На четвертые именины мне снова много чего надарили, и самым важным для себя подарком я счел новую кровать. Ее мужики деревенские сделали, причем сделали ее не из елки какой-нибудь, а ясеневую. Отец и дядья все же металлистами были, с деревом, хотя и умели работать, но больше в смысле дров наколоть или новую болванку для валенок сделать. А мужики пригласили опять чьего-то родственника-столяра, и кровать у меня получилась вообще с резными спинками. Очень своевременный оказался подарок: раньше-то я просто на сундуке спал, а с него и свалиться было нетрудно, да и я вдобавок вырос так, что уже длиннее сундука стал. К тому же мужики очень творчески подошли к моей просьбе (хотя и просил я отца, а не их): кровать мне сделали двухэтажную, так что и у Маруси появилось удобное спальное место. Потому что сестренка-то у меня тоже росла, и в люльке она даже вытянуться уже не могла. А теперь настало вообще счастье.
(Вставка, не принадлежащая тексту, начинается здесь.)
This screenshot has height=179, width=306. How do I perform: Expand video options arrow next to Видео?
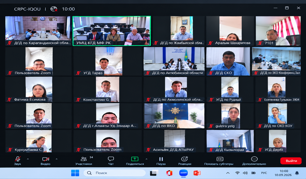(56, 159)
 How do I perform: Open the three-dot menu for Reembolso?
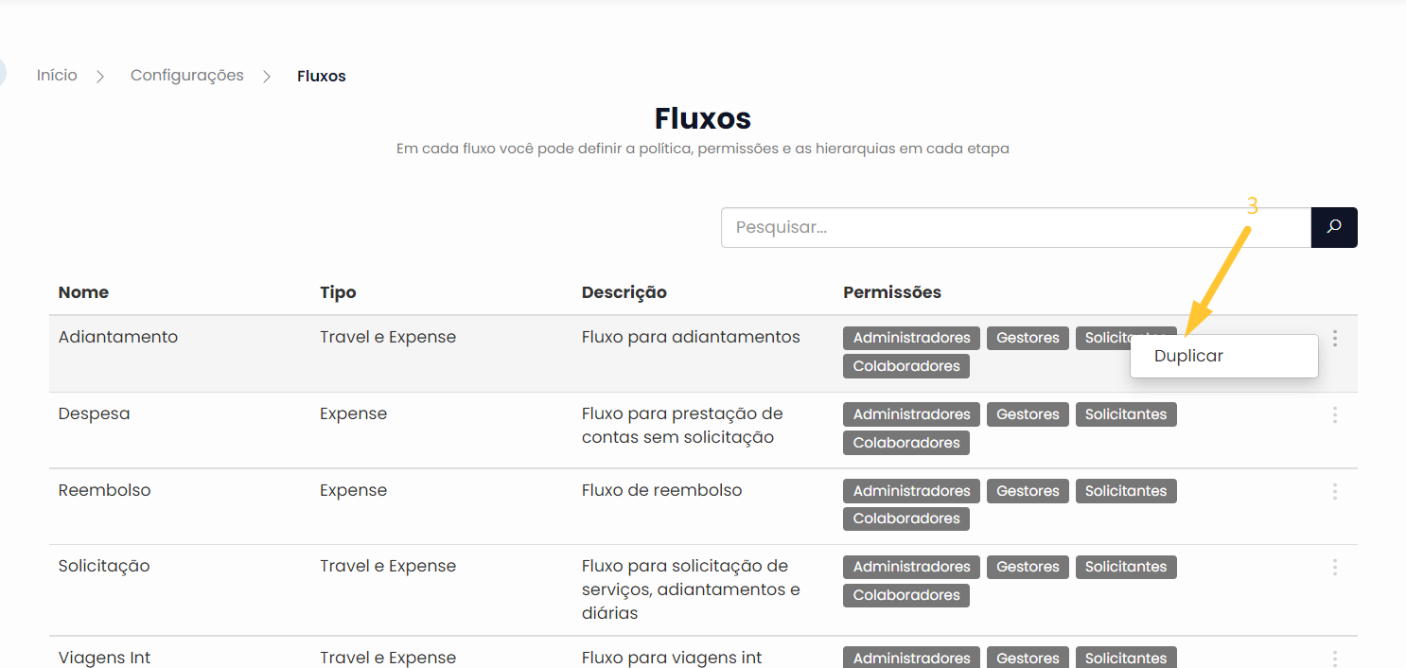pyautogui.click(x=1335, y=491)
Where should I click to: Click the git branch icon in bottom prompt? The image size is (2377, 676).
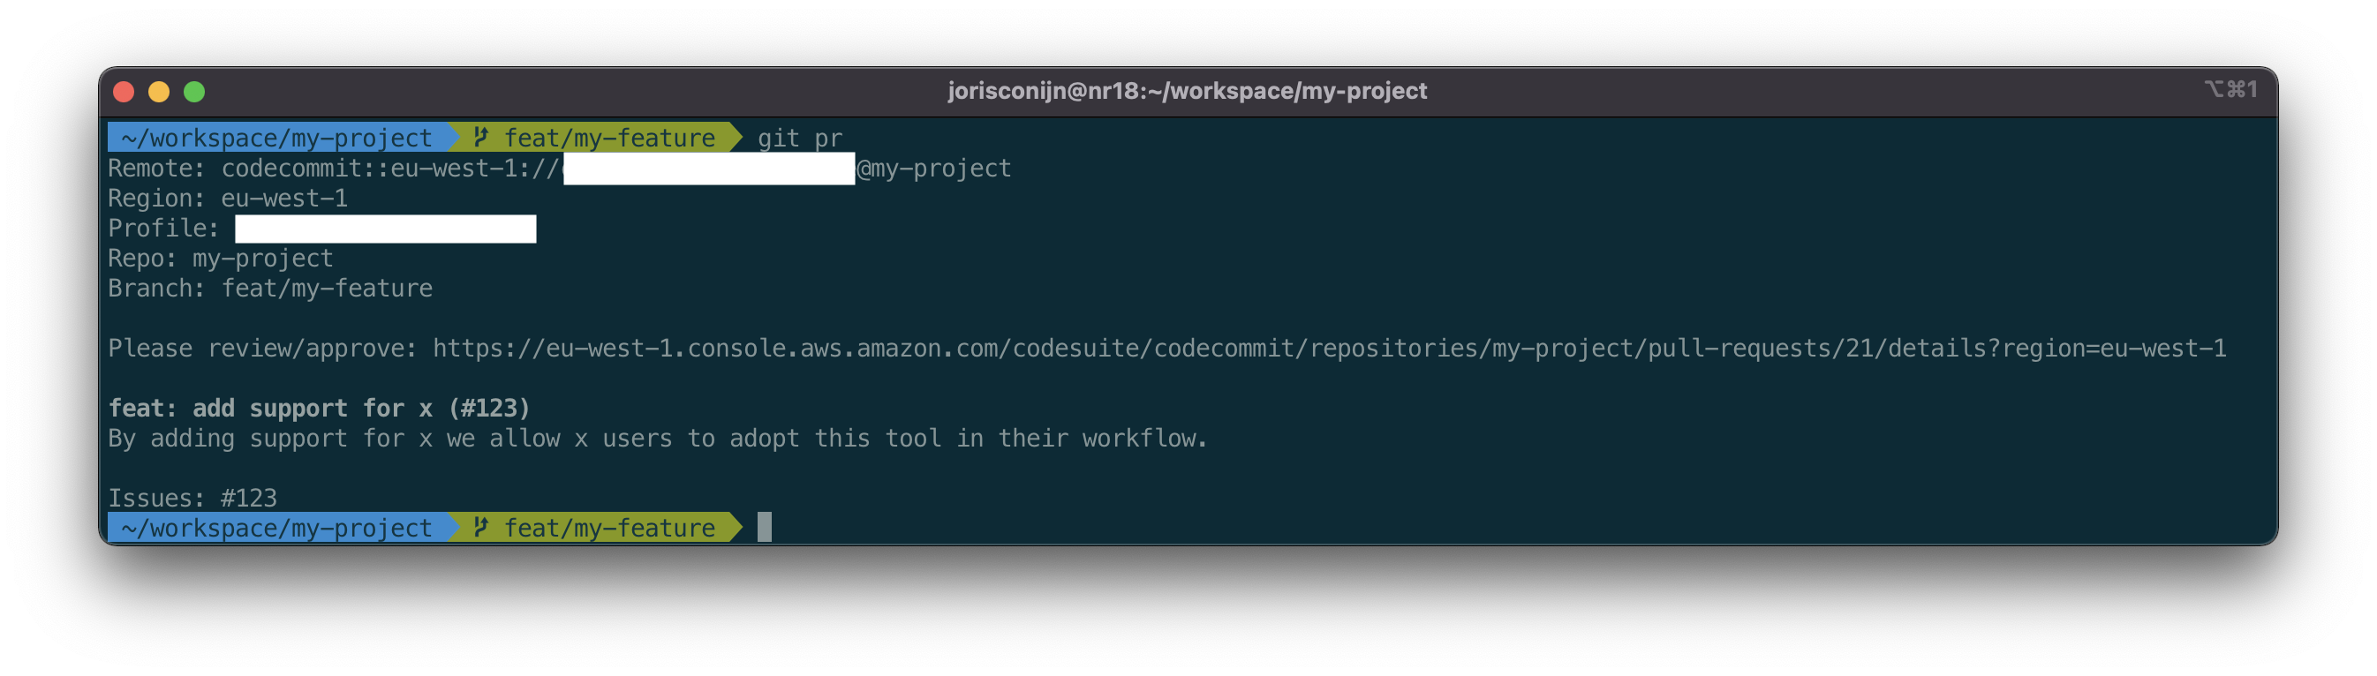point(480,527)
Ну а домашние (очевидно, о подарке предупрежденные) его существенно улучшили: для Маруси матрац спроворили (подозреваю, что покупной немного перешили, чтобы в размер кровати попасть), подушки новые сделали две, пуховые (большую — мне, поменьше — сестренке). Простыни, наволочки и даже пододеяльники сшили, и одеяла стеганные — причем ткань для них тетки снова сами соткали. Это, откровенно говоря, меня сильно удивило, ведь теперь любых тканей в магазинах было просто завались — но «деревня», «традиции»: мне баба Настя сказала, что до пяти лет детям «положено быть в домотканом». Но положено и положено, однако и простыни, и наволочки с пододеяльниками были сшиты из покупной ткани, и это никого не смутило.
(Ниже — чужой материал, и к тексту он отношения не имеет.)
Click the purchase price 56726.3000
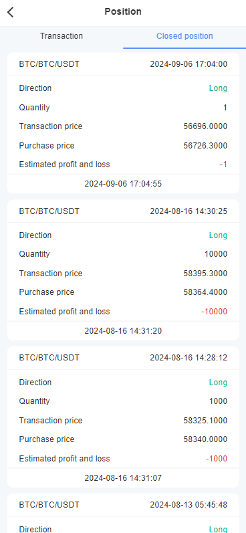Screen dimensions: 246x533 coord(205,146)
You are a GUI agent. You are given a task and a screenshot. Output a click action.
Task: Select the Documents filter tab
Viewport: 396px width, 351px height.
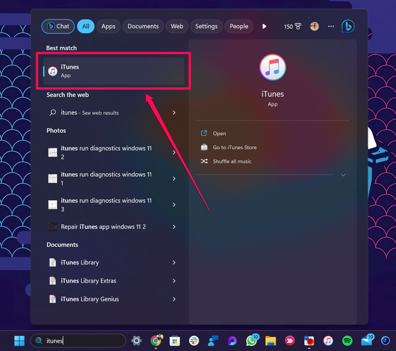143,26
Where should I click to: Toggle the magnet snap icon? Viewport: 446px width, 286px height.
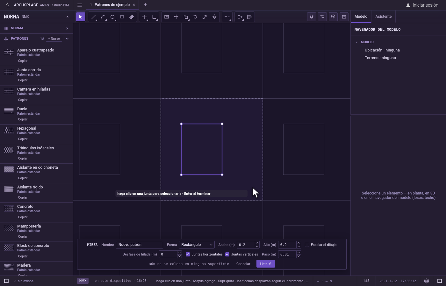pyautogui.click(x=312, y=17)
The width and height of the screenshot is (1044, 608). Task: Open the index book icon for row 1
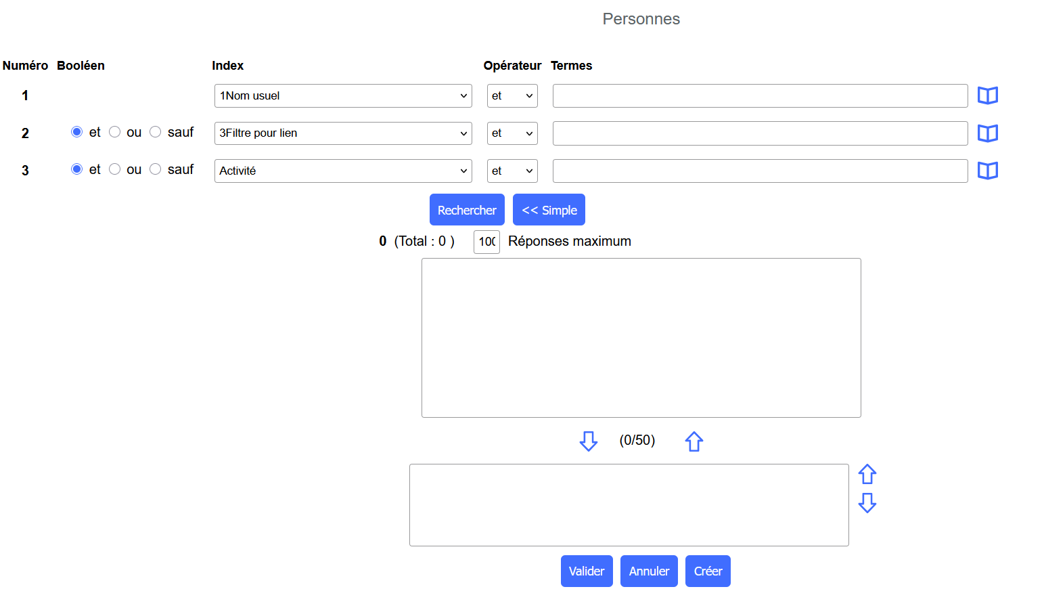(987, 95)
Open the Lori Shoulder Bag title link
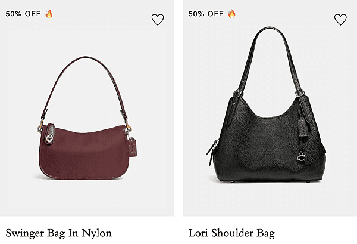Image resolution: width=357 pixels, height=244 pixels. point(231,233)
Еще мне именно к именинам дядья сделали подарок довольно специфический: они, как и обещали, выстроили для меня новый «червяковый домик». Тоже землебитный, но уже размером примерно четыре на шесть метров (внутри), и с настоящим чердаком. Только вот махоркой его утеплять не стали: они подумали, что «от махры и червяки сдохнуть могут». Опровержения данного тезиса у меня не нашлось, и дом на потолке утеплили «по новому способу»: керамзитом. То есть они, похоже, даже слова такого не знали, но керамзит у них «сам образовался». В деревне было принято при замене нижних венцов в избе одновременно и дранку на крыше менять, так как она все же подгнивала постепенно — а народ-то в деревне грамотный, книжек всяких начитался, и решил, что нужно деревню сделать «лучше, чем у буржуев». И вместо дранки застелить крыши черепицей.
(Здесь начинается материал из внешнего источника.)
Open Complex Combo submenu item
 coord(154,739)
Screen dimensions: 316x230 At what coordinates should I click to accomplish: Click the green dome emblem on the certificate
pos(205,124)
Попытки изготовить черепицу из «кирпичной» глины успехом не увенчались: все же черепица должна быть тонкой (относительно тонкой) и размером побольше кирпича — и такие глиняные необожженные заготовки еще при укладке в кирпичную яму все сломались. Но кто-то «вспомнил», что «черная глина с болота за Грудцино, засыхая, как камень становится» — и пару возов этой глины в деревню привезли. Ну да, «сырая черепица» получилась очень прочной, при укладке в яму не треснула — вот только из ямы мужики достали толстые пористые пластины — тот самый керамзит, только не в виде катышков. И вот этими плитками мне потолок в червяковом домике и утеплили, положив их в четыре слоя. Думаю, не ради того, чтобы «новые технологии» испытать, а просто, чтобы «не выкидывать же, зря, что ли, старались». Однако домик получился действительно неплохим и, надеюсь, теплым. А в старом я дрова на зиму уложил: все же «под крышей».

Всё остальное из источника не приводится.